Chaperone saturation mediates translation and protein folding efficiency

Whether the emergence of a nascent protein from the ribosome and the formation of structural elements are synchronized has been a longstanding question (Chaney and Clark, 2015; Deane and Saunders, 2011; Levinthal, 1968; Marin, 2008; Sauna and Kimchi-Sarfaty, 2011; Spencer and Barral, 2012; Tsai et al., 2008; Zhang and Ignatova, 2011). Paradoxically, kinetically efficient translation can induce mis-folding and aggregation despite the presence of molecular chaperones (Siller et al., 2010; Spencer et al., 2012), which in Escherichia coli are induced by unfolded protein (Parsell and Sauer, 1989) via σ ³² (Craig and Gross, 1991). The molecular mechanisms mediating translation efficiency and protein folding efficiency remain poorly understood. Using ribosome profiling (Ingolia et al., 2009) and protein quantitation, we show that synonymous changes to Firefly Luciferase ( Luc ) mRNA have a direct effect on its translation efficiency. These changes alone cause up to a 70-fold difference in Luc protein levels. However, increased Luc protein is met with at most a ∼2-fold increase in chaperone levels, revealing that the σ ³² transcriptional response has saturable properties.
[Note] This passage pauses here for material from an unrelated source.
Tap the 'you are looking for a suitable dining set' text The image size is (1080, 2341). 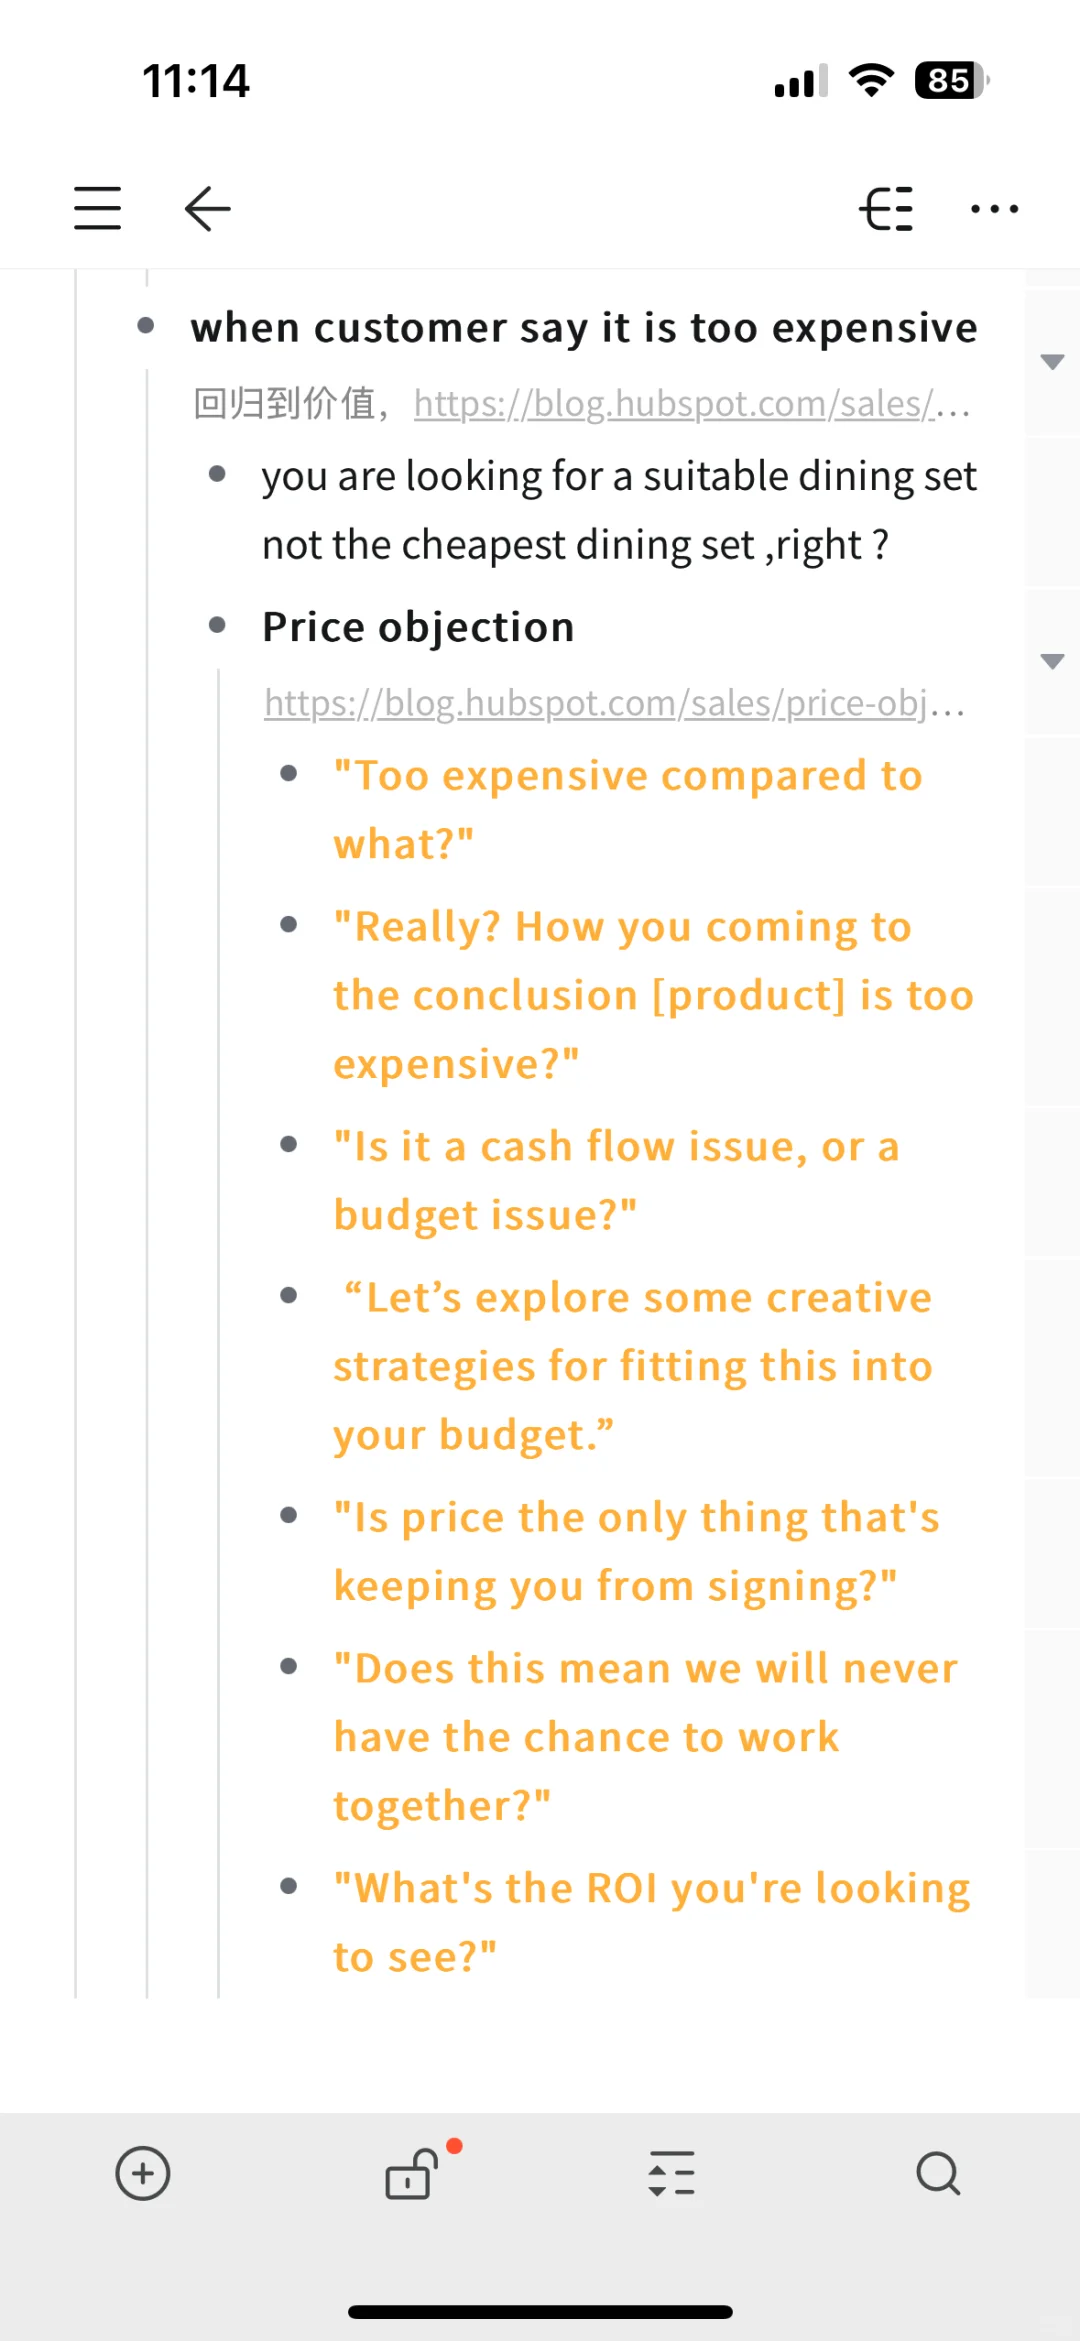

This response is found to be poised near its midpoint (where it is most sensitive to perturbation) when Luc mRNA has an intermediate translation efficiency. These results suggest not only that chaperone saturation limits the ability of cells to maintain protein folding homeostasis when challenged with highly efficient translation, but that translation efficiency and protein folding efficiency evolved for mutual sensitivity.